WHAT IS REQUIRED: Write out the records word for word.

(Items from a data source)
▼

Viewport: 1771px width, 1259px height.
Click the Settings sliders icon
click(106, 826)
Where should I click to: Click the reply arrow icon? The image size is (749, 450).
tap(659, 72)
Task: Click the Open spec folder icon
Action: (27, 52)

▲

PROBLEM SOLUTION:
Viewport: 1771px width, 1259px height.
Click the Settings sliders icon
click(106, 826)
Where should I click to: Click the reply arrow icon? The image size is (749, 450).
tap(659, 72)
Task: Click the Open spec folder icon
Action: (27, 52)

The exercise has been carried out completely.